WHAT THE EXERCISE ASKS:
Write out the rows word for word, from the first line through the line containing "(1005, 369).", and leave the pictures out of your answer.

....

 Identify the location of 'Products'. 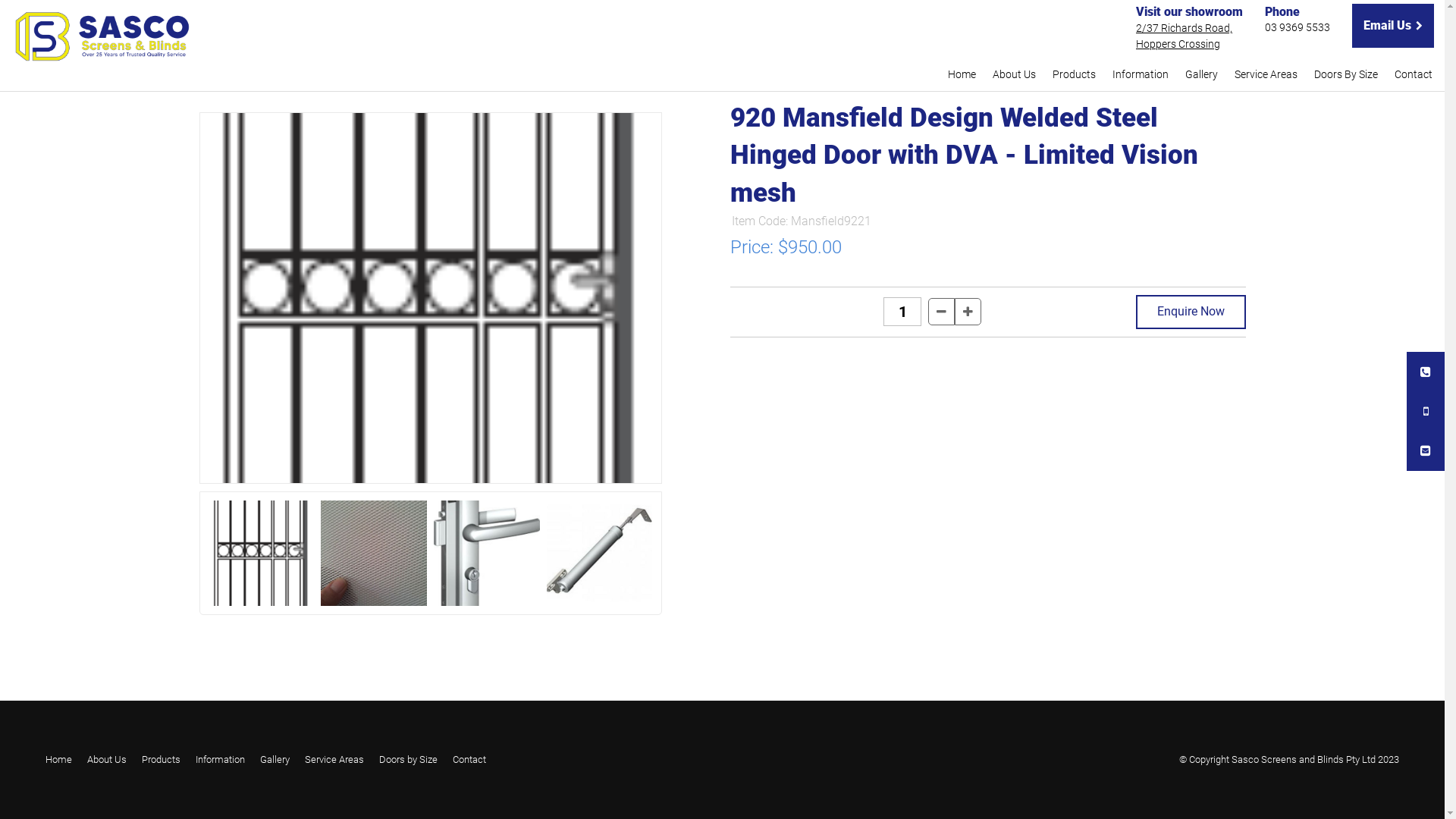
(1073, 74).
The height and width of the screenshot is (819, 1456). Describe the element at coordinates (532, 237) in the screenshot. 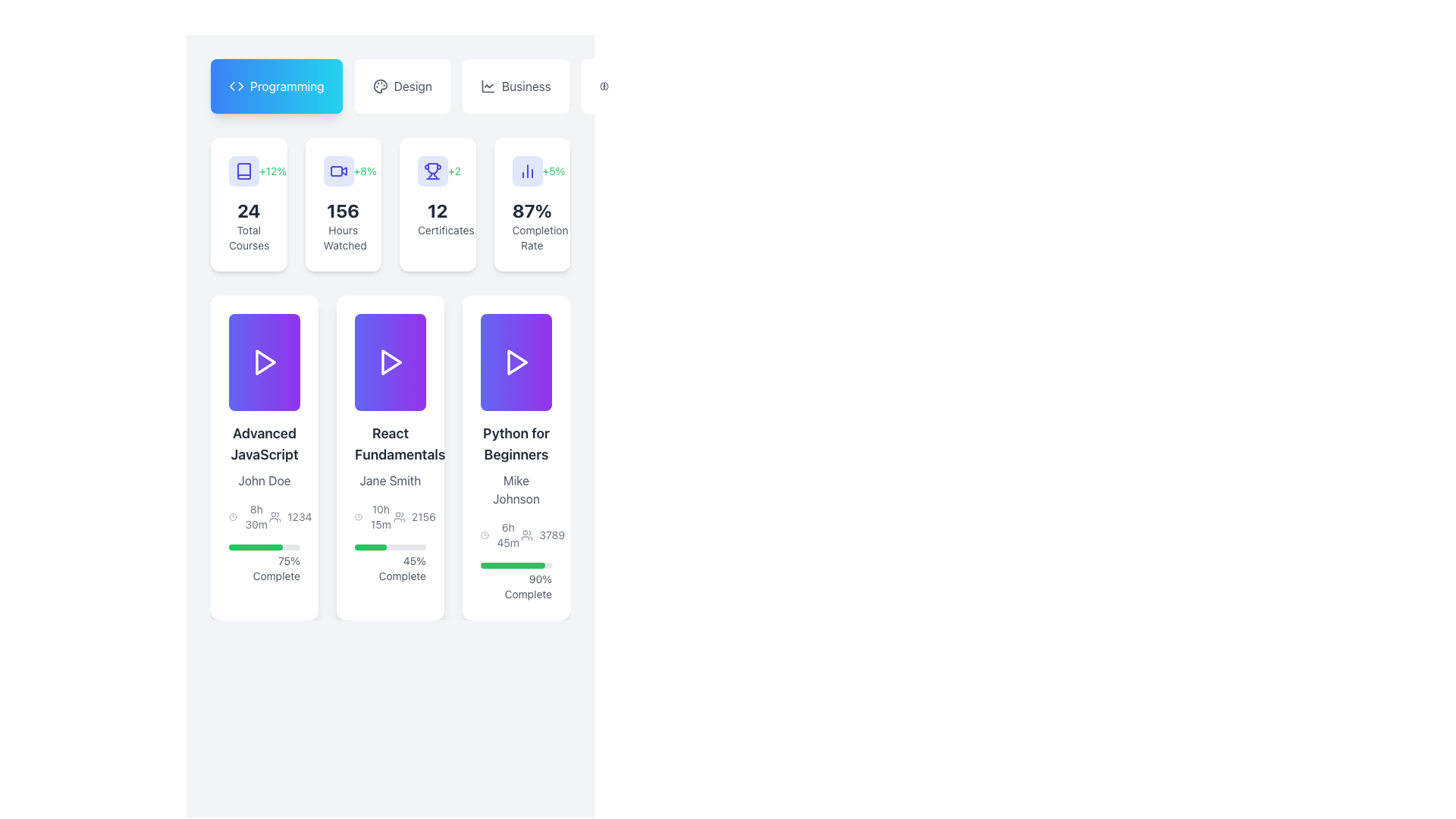

I see `the text label reading 'Completion Rate', which is located directly below the percentage value '87%' in the fourth column of the metrics card` at that location.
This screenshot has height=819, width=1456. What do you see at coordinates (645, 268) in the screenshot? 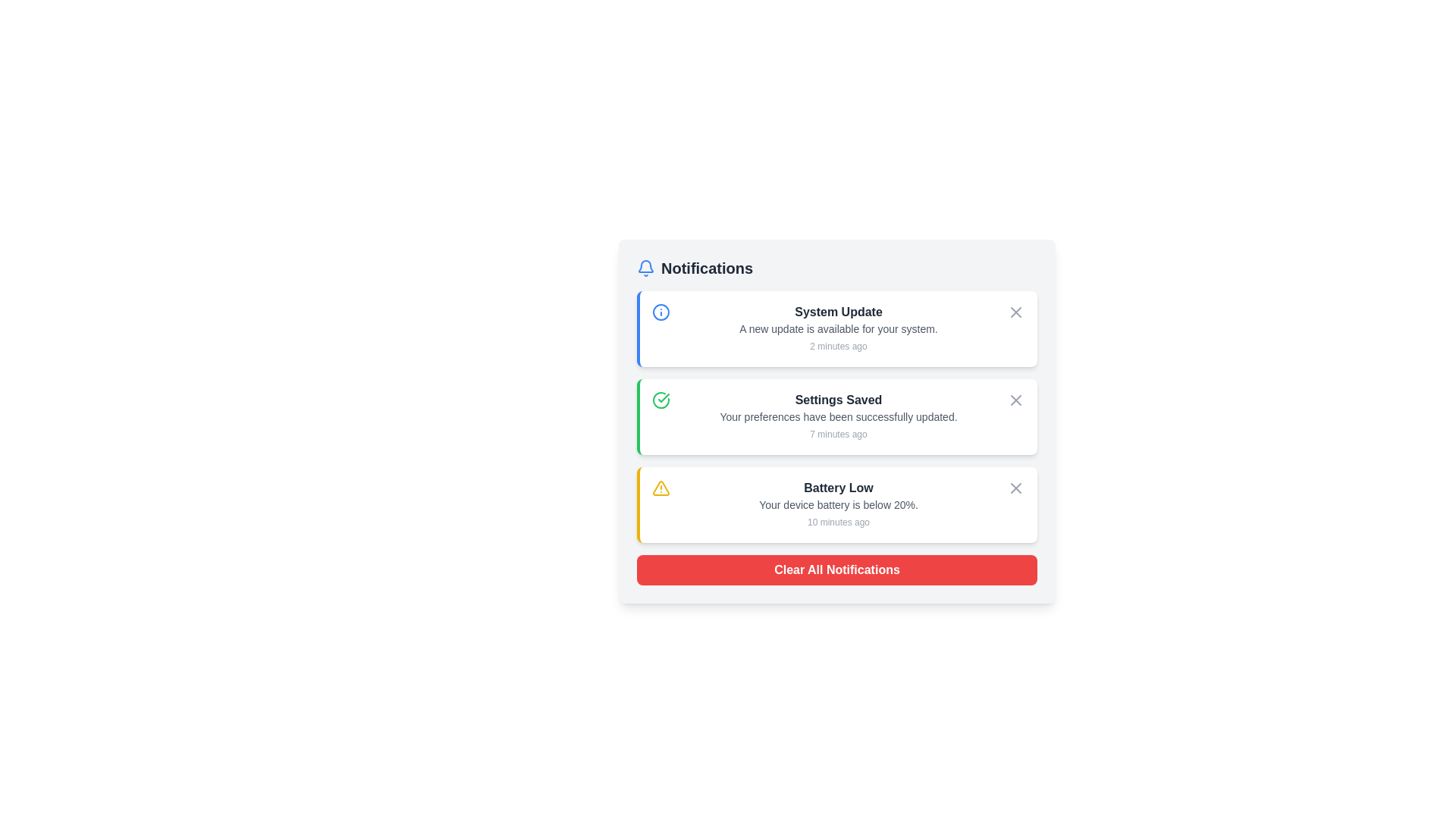
I see `the blue outlined bell icon located to the far left of the 'Notifications' heading in the interface` at bounding box center [645, 268].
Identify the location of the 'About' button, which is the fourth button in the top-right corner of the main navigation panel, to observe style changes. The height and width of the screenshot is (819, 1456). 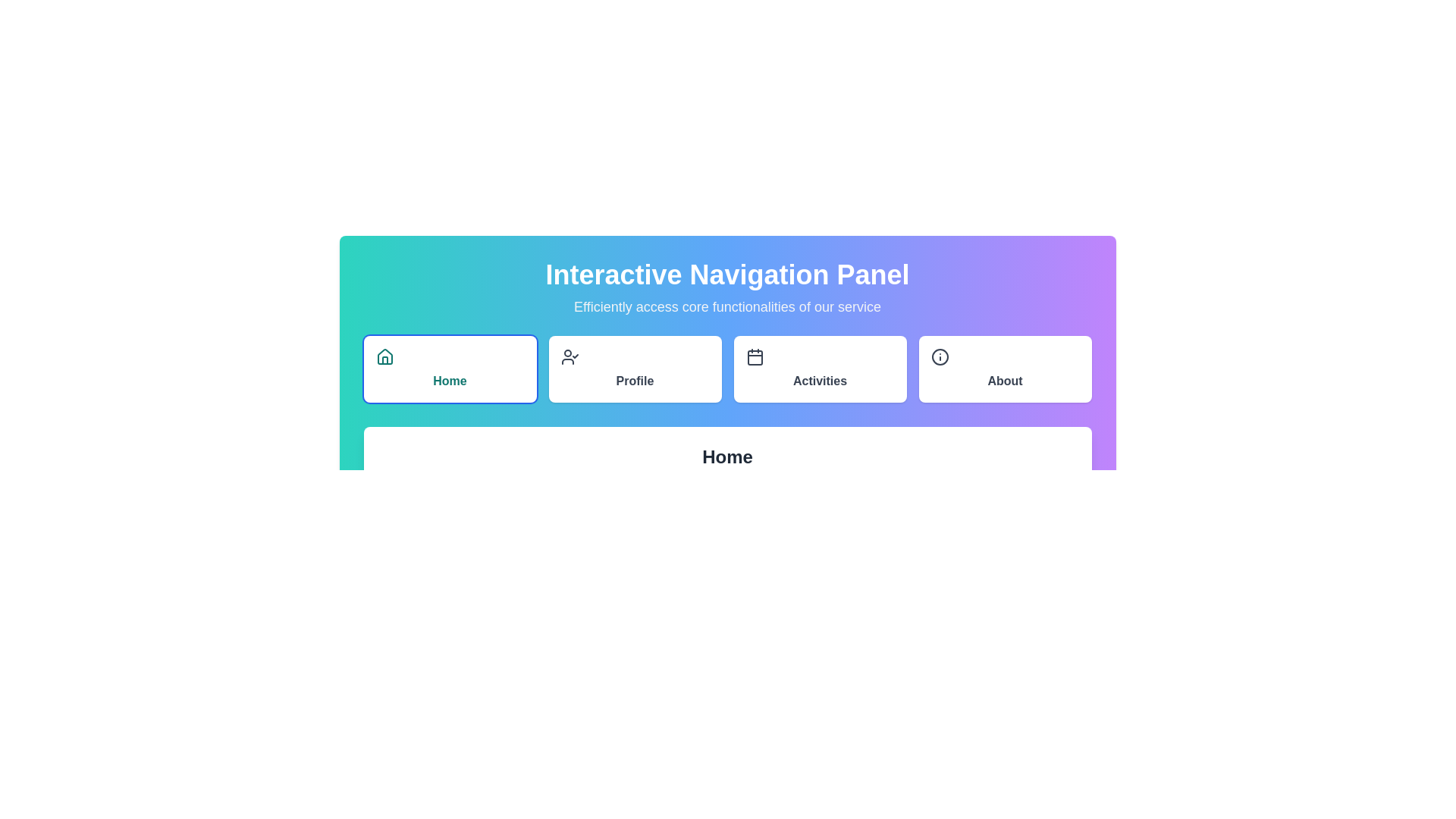
(1005, 369).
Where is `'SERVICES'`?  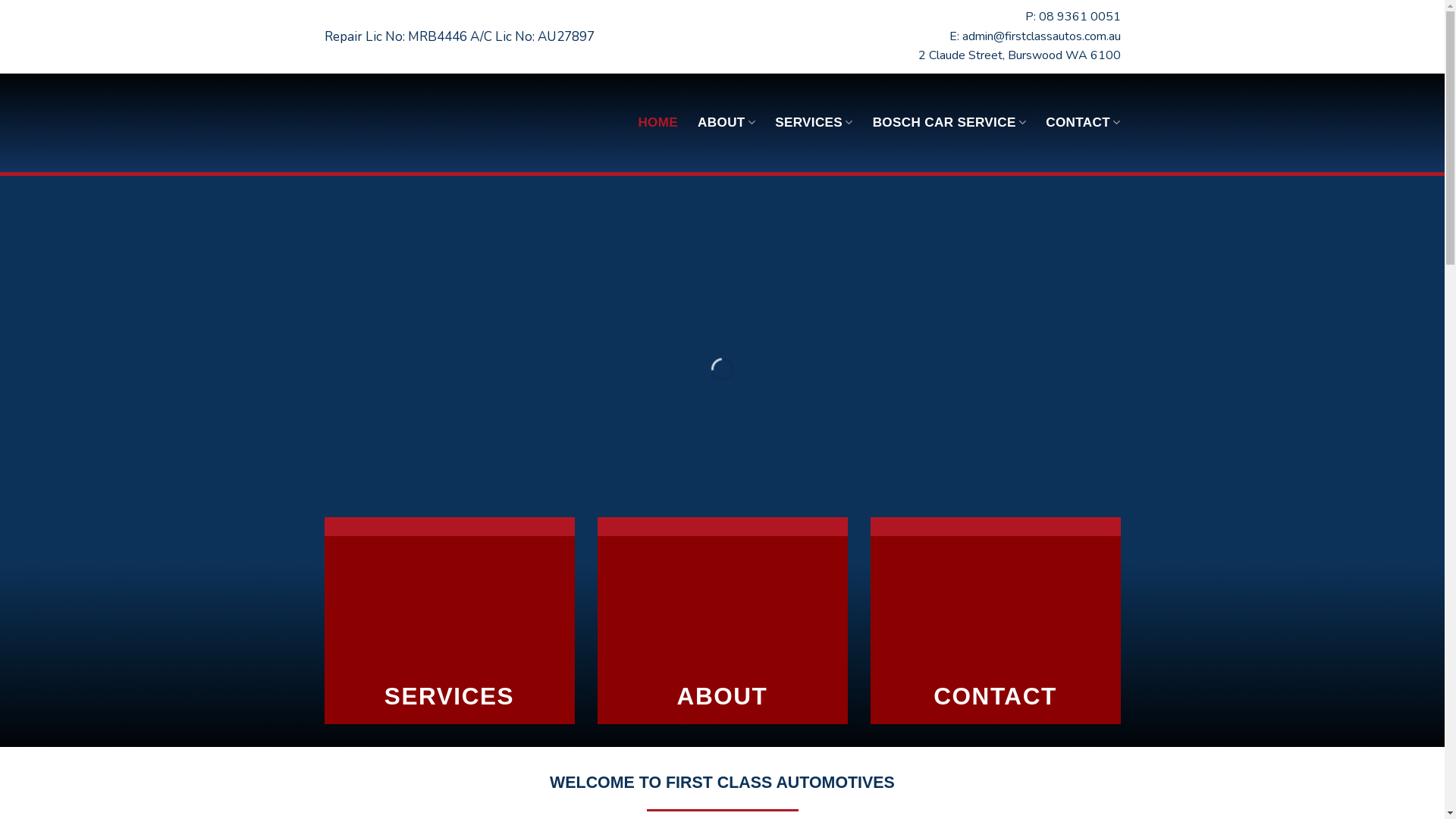 'SERVICES' is located at coordinates (813, 121).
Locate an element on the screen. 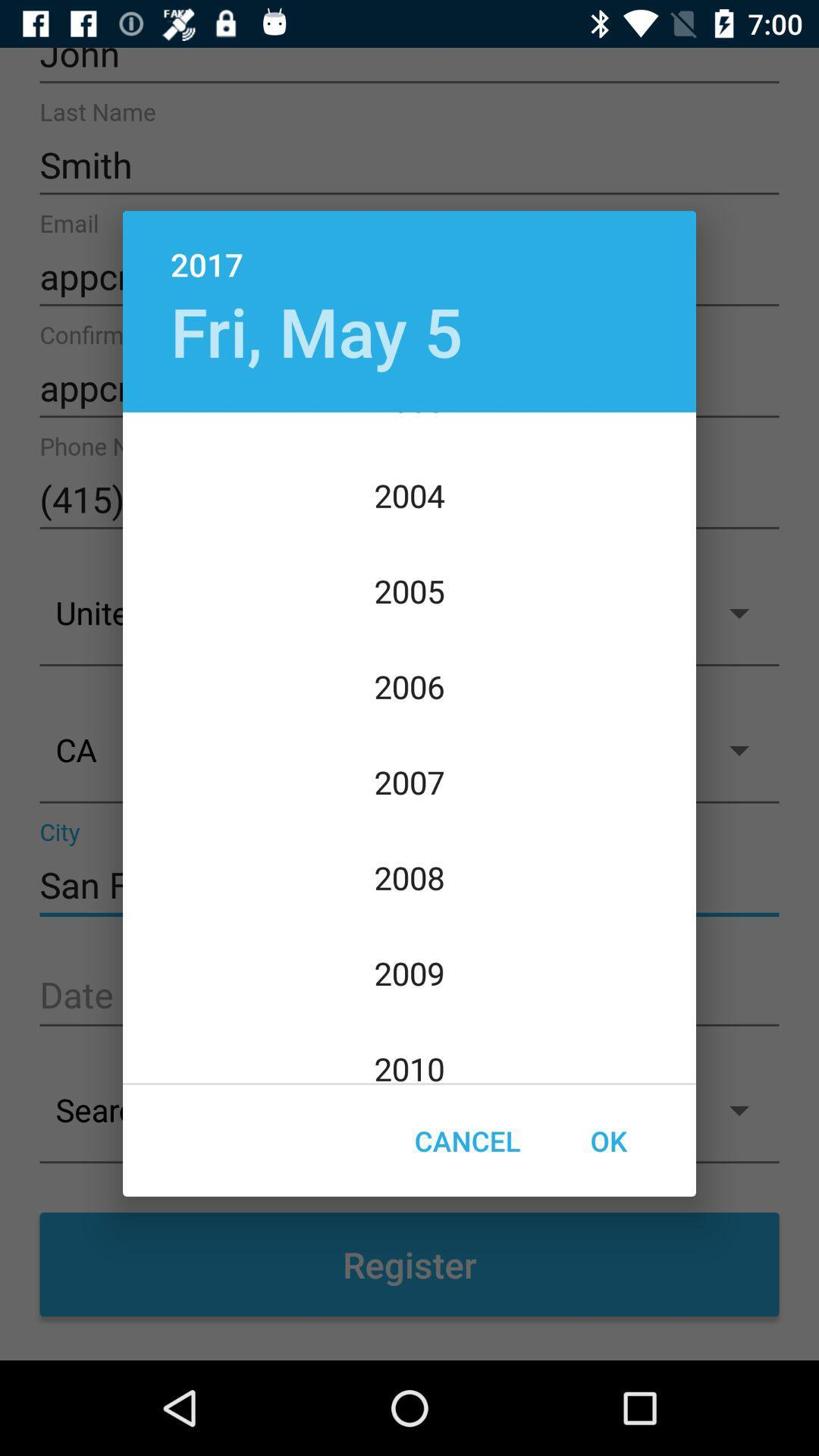 This screenshot has height=1456, width=819. the icon above 2003 is located at coordinates (315, 330).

....

CORRECT ANSWER:
 Identify the location of 'Products'. 
(1073, 74).
The height and width of the screenshot is (819, 1456). Describe the element at coordinates (532, 237) in the screenshot. 

I see `the text label reading 'Completion Rate', which is located directly below the percentage value '87%' in the fourth column of the metrics card` at that location.
This screenshot has height=819, width=1456. What do you see at coordinates (645, 268) in the screenshot? 
I see `the blue outlined bell icon located to the far left of the 'Notifications' heading in the interface` at bounding box center [645, 268].
Identify the location of the 'About' button, which is the fourth button in the top-right corner of the main navigation panel, to observe style changes. The height and width of the screenshot is (819, 1456). 
(1005, 369).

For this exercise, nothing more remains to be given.